Option A - Preferred: Script skill (push-to-talk loop)

  1. Project Add robot skill Scripting Script (choose JavaScript).
  2. Open the Script editor and paste this (replace d0 with the digital port you wired to):
// Push-to-talk for Bing Speech Recognition using a button on d0
// Button released = high (pulled up). Button pressed = low (to ground).
while (true) {
  // Wait for button press (low)
  Digital.wait(d0, false, 10);

  // Start Bing listening
  controlCommand("Bing Speech Recognition", "StartListening");

  // Short debounce to avoid very fast taps
  sleep(200);

  // Wait for button release (high)
  Digital.wait(d0, true, 10);

  // Stop listening and let Bing process immediately
  controlCommand("Bing Speech Recognition", "StopListening");

  // Optional small delay to avoid immediate restart
  sleep(100);
}

Notes:

  • Use d0, d1, etc. as unquoted constants (do not use "d0").
  • Use sleep(ms) (milliseconds) - ARC’s built-in sleep is preferred.
  • The short sleep after StartListening gives the skill time to initialize for very quick taps.

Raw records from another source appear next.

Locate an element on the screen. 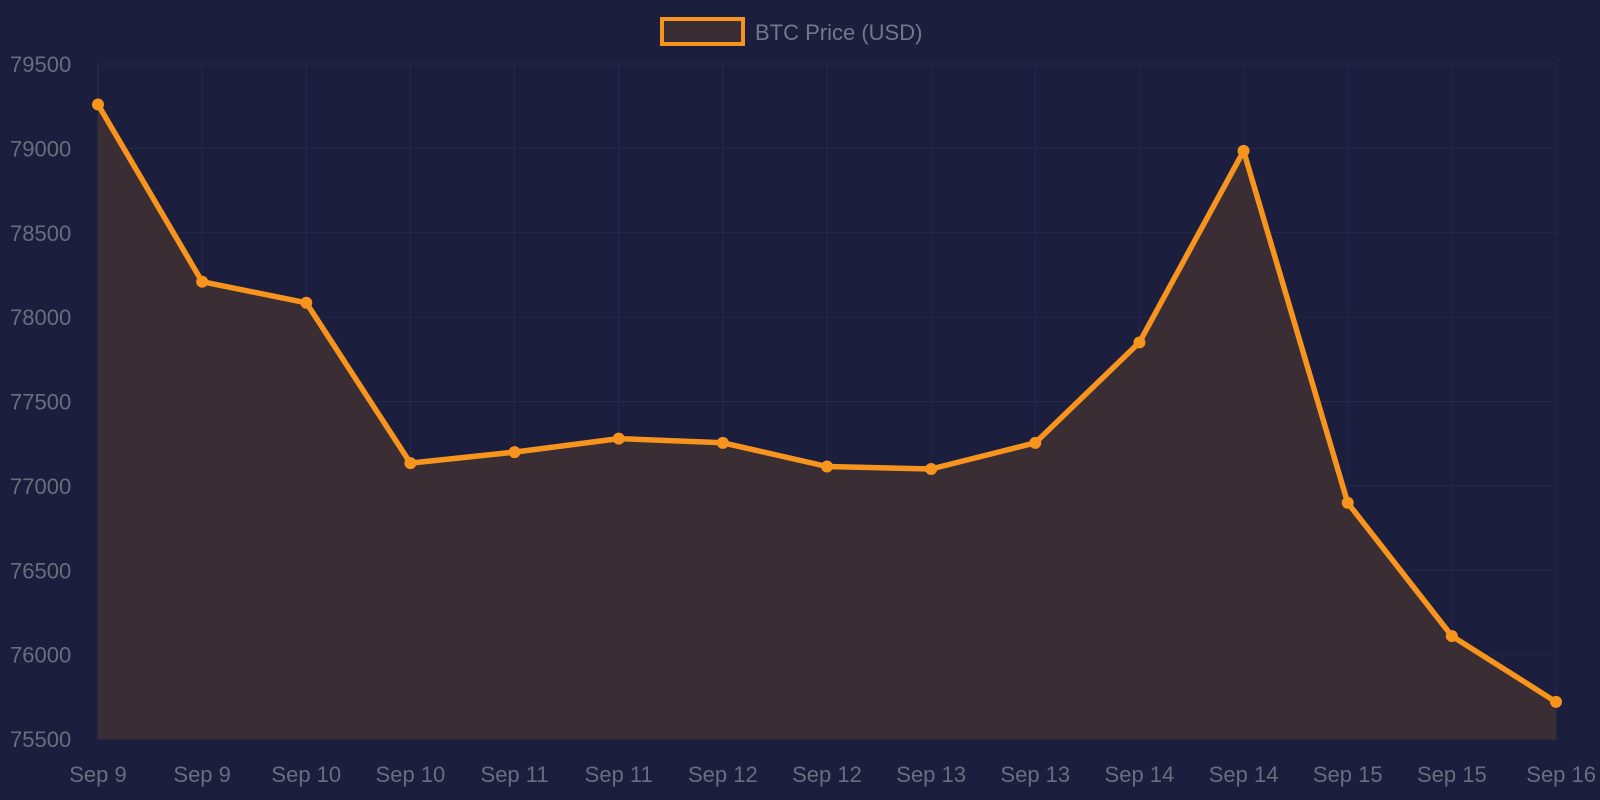  y-tick-label-8: 79500 is located at coordinates (40, 64).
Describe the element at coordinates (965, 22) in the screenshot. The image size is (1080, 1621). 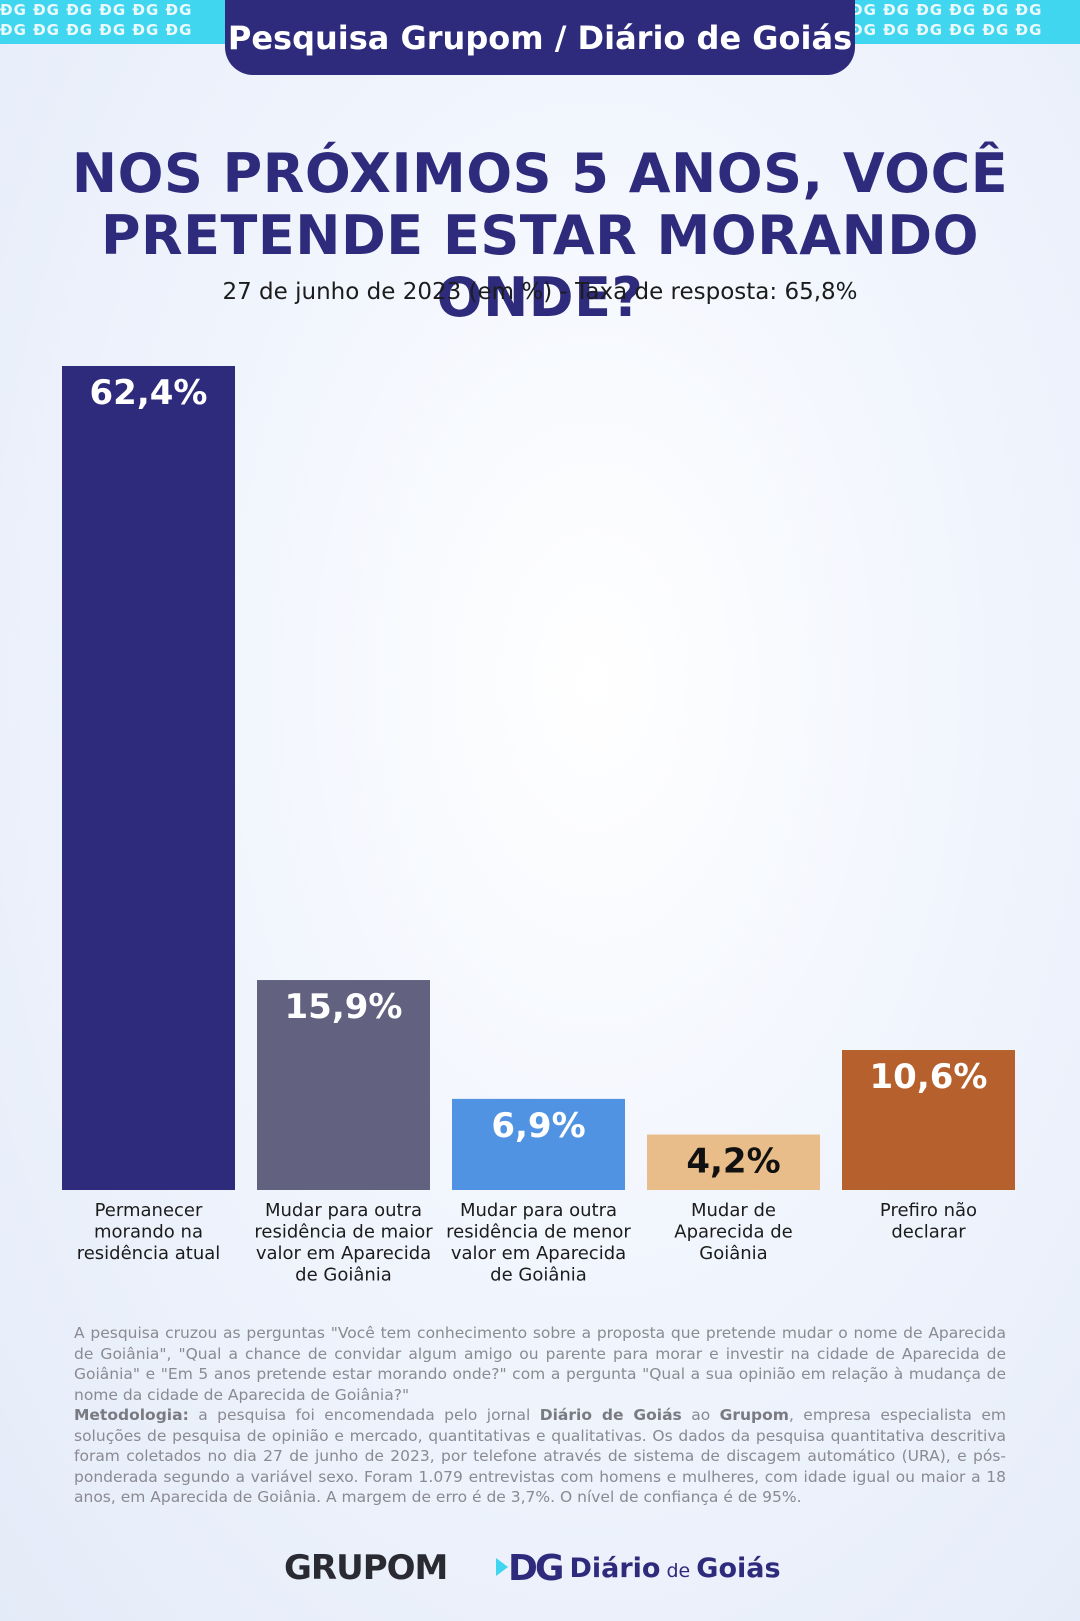
I see `brand-pattern-right: ÐG ÐG ÐG ÐG ÐG ÐG ÐG ÐG ÐG ÐG ÐG ÐG` at that location.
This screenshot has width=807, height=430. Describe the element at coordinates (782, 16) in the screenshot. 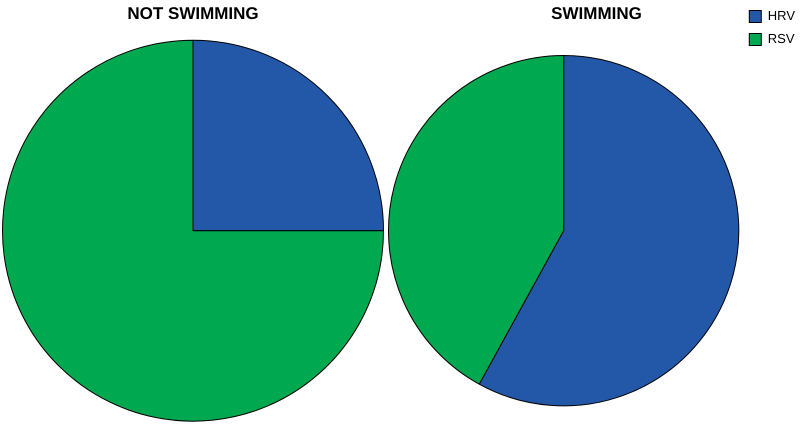

I see `legend-label: HRV` at that location.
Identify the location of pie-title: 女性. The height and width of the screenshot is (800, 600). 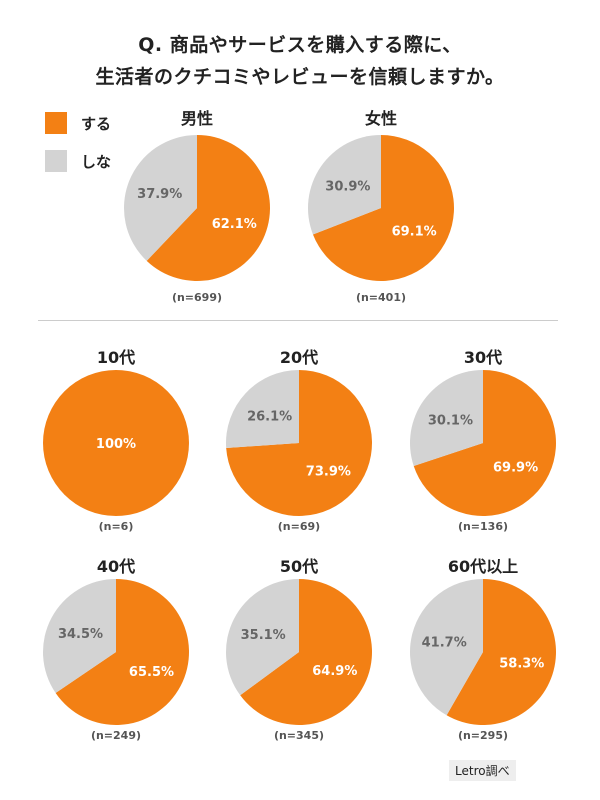
(380, 118).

Option B - Use On Variable Changed (if you already have a variable source) If your Read Digital (or external skill) sets a global variable (for example $MyButton) on press/release, you can use On Variable Changed to run a small script:

Example On Variable Changed JS script:

// This runs when $MyButton changes
var val = getVar("$MyButton");
if (val == "0" || val == 0) {
  // pressed (low)
  controlCommand("Bing Speech Recognition", "StartListening");
} else {
  // released (high)
  controlCommand("Bing Speech Recognition", "StopListening");
}

(Confirm what variable Read Digital exposes - otherwise prefer the Script skill approach.)

Wiring and hardware notes

  • Use a momentary push-button wired so that:
    • Released = pulled high (to Vcc via pull-up)
    • Pressed = connects the digital port to GND (reads low)
  • Typical wiring: Button between D0 and GND, plus pull-up resistor from D0 to 3.3V/5V (or enable internal pull-up if your controller supports it).
  • If you want a remote (wireless) switch, use the receiver output into an EZ-B digital input the same way (or use a relay to ground the pin on press).

Bing Speech / ARC settings to reduce latency

  • In the Bing Speech skill settings:
    • Turn off wake word if you will rely on push-to-talk.
    • Set the max recording length to a higher value (don’t let Bing auto-cut recording early). With push-to-talk StopListening is what ends the capture - avoid short max cutoffs that force transcription after timeout.
    • Use the skill’s All Recognized Script (or watch $BingSpeech variable) - that script runs immediately when transcription returns.
  • StopListening triggers the Bing skill to send the captured audio for recognition immediately - thus Stop transcript time is much shorter than waiting for a timeout.

Other tips to improve responsiveness

  • Use a wired microphone on the PC running ARC or a low-latency audio input device.
  • Avoid overlapping speech while the robot is speaking; you can prevent new starts by monitoring $IsSpeaking (getVar("$IsSpeaking")).
  • If you need even lower end-to-end latency, try keeping audio quality consistent (mono, 16k/16bit is typically supported) and avoid heavy CPU loads on the ARC machine.

Links

Questions for you

  • Which EZ-B digital port do you plan to use (d0..d23)?
  • Do you want a momentary push-button (hold to talk) or a toggle button (press to start, press to stop)?
  • Would you like me to make a ready-to-paste Script skill that matches your port and preferred behavior?

If you tell me the port and whether you want hold-to-talk or press-to-toggle, I’ll post the exact script and short setup steps (kebab menu settings) you can drop into your project.


I am a customer support GPT-powered AI and still learning. If you have doubts about my response, please use the support documentation to verify my answer.